Quasars / orange-spectroscopy

Other
52 stars 58 forks source link

What file format for Hyperspectral image is the best to use for export to Orange? #656

Closed pisarik closed 1 year ago

pisarik commented 1 year ago

I would like to make export of Hyperspectral images from a database to Orange. Images are stored in some internal format, so I need first to assemble a hyperspectral image, then save it and open in Orange. From the io module, I saw that ascii format is supported, but those are text files and they are not very well suit to store images, since they will double the size of images and a laptop's memory is precious:)

Do you know maybe some open, simple and binary format for hyperspectral images? Should we implement maybe one ascii-like, but binary? It would be also nice to add description of the format for export to Orange in documentation maybe.

borondics commented 1 year ago

I think you could try the PTIR studio format. They are HDF5 inside, just have the .ptir extension...

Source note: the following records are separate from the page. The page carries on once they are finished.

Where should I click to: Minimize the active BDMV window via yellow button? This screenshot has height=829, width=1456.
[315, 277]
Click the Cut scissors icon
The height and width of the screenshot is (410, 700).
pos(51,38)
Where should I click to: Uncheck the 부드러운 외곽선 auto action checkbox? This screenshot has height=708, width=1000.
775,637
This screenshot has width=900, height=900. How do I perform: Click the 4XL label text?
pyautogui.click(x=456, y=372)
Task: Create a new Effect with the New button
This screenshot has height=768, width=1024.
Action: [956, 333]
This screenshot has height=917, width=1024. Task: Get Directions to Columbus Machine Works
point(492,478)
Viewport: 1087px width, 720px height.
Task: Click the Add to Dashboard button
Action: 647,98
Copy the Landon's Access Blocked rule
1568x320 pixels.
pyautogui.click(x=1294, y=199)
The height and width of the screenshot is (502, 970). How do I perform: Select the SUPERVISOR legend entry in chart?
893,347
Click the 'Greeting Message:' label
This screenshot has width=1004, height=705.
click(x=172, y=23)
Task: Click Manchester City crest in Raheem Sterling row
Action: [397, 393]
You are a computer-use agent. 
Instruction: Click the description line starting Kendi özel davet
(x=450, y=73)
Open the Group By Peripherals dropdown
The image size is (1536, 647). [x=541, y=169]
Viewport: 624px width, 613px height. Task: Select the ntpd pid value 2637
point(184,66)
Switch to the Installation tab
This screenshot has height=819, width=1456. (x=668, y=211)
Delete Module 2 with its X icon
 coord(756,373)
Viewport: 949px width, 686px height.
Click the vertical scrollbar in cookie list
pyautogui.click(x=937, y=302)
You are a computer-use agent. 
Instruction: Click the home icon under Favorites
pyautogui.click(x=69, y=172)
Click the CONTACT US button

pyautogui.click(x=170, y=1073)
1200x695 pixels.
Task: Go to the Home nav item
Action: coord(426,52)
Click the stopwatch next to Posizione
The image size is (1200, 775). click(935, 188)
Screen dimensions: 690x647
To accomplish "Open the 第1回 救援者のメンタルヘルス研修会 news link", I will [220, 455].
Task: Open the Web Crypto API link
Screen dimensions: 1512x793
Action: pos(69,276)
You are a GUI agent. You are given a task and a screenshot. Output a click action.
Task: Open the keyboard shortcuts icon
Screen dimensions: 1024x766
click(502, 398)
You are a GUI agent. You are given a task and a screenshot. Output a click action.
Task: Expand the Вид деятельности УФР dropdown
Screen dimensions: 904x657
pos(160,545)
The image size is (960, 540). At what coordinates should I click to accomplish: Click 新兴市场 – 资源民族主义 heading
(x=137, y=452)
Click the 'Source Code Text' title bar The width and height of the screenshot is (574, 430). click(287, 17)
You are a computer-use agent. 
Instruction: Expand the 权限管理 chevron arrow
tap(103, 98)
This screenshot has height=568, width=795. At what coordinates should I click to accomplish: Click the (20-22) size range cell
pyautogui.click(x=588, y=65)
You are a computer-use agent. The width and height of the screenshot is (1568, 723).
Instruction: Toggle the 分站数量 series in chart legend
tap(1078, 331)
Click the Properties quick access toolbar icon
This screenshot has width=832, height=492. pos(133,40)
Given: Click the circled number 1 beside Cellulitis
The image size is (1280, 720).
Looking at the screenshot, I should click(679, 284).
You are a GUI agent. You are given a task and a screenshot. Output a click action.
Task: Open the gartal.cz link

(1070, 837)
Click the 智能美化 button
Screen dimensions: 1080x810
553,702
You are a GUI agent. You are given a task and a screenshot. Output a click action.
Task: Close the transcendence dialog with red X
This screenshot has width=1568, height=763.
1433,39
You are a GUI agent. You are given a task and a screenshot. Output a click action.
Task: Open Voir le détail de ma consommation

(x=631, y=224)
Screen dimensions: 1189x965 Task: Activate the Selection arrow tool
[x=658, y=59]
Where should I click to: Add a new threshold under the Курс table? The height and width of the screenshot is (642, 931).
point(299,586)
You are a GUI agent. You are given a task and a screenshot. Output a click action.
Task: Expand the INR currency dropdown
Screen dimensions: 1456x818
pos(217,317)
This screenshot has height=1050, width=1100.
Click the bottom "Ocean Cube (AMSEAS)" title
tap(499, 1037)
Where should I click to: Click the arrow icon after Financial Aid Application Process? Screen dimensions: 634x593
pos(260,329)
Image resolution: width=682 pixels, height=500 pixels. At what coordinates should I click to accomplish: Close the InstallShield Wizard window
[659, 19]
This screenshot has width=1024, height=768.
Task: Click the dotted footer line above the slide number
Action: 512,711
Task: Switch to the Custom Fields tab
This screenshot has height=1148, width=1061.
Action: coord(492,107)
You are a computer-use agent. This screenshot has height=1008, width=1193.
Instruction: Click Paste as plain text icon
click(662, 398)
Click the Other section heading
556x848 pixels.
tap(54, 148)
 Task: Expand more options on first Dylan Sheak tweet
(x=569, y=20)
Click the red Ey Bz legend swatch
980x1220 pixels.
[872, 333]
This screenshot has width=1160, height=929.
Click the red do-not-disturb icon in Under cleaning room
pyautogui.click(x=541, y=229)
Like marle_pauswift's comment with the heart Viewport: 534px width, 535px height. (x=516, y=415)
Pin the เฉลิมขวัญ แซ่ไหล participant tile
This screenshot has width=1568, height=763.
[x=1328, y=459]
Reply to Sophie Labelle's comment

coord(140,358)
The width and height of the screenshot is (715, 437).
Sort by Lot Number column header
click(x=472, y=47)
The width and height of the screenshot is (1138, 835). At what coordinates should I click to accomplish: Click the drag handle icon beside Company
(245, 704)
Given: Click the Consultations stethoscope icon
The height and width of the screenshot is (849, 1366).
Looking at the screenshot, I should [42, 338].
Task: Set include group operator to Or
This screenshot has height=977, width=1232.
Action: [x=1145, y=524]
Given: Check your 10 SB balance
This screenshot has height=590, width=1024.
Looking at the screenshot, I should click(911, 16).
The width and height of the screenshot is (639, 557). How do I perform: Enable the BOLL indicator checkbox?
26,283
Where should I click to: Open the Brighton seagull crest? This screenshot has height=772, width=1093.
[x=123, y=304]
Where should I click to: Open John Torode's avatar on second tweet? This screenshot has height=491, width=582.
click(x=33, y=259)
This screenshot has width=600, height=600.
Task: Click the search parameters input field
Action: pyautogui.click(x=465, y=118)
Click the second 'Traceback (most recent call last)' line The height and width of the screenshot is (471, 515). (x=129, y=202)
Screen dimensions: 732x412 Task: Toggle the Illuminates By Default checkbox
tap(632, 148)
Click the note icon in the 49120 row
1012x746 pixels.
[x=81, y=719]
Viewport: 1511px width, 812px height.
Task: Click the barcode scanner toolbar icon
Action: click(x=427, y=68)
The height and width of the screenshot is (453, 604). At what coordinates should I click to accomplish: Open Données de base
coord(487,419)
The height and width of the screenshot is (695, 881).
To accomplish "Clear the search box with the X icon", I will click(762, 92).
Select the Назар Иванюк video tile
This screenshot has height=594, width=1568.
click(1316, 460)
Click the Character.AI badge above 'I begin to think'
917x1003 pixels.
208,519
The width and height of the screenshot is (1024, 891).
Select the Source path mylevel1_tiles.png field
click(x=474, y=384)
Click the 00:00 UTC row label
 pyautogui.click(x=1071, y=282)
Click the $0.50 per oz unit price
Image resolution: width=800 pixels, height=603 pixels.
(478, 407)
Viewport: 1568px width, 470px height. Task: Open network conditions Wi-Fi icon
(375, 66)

pisarik commented 1 year ago

Thanks, @borondics ! HDF5 is perfect. Do you know whether they have an io-library or maybe a specification for the format? I just opened PTIRFileReader for a minute and the file structure does not appear to be so straightforward. I mean all the keys and requirements

borondics commented 1 year ago

I don't think there is a description. However, if you check the test files here you will see how to structure it. If you make a writer function it could be nice to push that code to Orange Spectroscopy too...

pisarik commented 1 year ago

Ok, thanks! I will share the writer for .ptir, if will do it:)

Would it be nice to have just a simple binary format to pass any table in Orange? For example, a flat HDF5 file, where each (key, value) represents column's name and its values (1D-array)? Or maybe a more specific one for the add-on with key spectra (2D array), wavenumbers (1D array) and the rest key-column values.

stuart-cls commented 1 year ago

Thanks for raising this, I think about this problem often! Let's keep this issue open until a satisfactory solution for hyperspectral data is found.

Regarding a more general binary format representation of Orange data Tables, I suggest looking at @markotoplak work on an "Orange On-disk Format" in HDF5, although I think it's not stabilized yet.

AlexHenderson commented 1 year ago

Hi, HDF5 is a good choice, as is Zarr, if you plan to stay on Python. Both of these are chunked and have a range of compression features built in. Therefore they are great for out of core processing since you only read the piece of the data you require. They are Dask compatible too for parallel read/writes.

The Photothermal PTIR format is (I believe) designed to be compatible with USID, so https://pycroscopy.github.io/pyUSID/ would be a good place to start.

I suggest not trying to export to another vendor’s format since if they change anything, you need to keep step with them, and it may make break your structure.

I'm also interested in TileDB Embedded, which looks proprietary, but the file format is open source. I've been told that the TileDB format can stream Apache Arrow format, which is very interesting. TileDB is cross platform like HDF5, but Zarr is really only available for Python right now.

https://zarr.readthedocs.io/en/stable/ https://tiledb.com/products/tiledb-embedded

borondics commented 1 year ago

We could also think about Nexus. It is based on HDF5 and can hold lots of metadata. https://github.com/nexusformat

pisarik commented 1 year ago

Thank you @borondics and @AlexHenderson for the suggestions! I will try out than pure HDF5, TileDB-embedded and Nexus formats for storing Hyperspectral images and then report my findings here.

It is also interesting to see the @markotoplak work on "Orange On-disk Format" in HDF5, but I cannot find it. @stuart-cls could you please send a link to it?

markotoplak commented 1 year ago

@pisarik, check the dask branch on the main orange3 repository.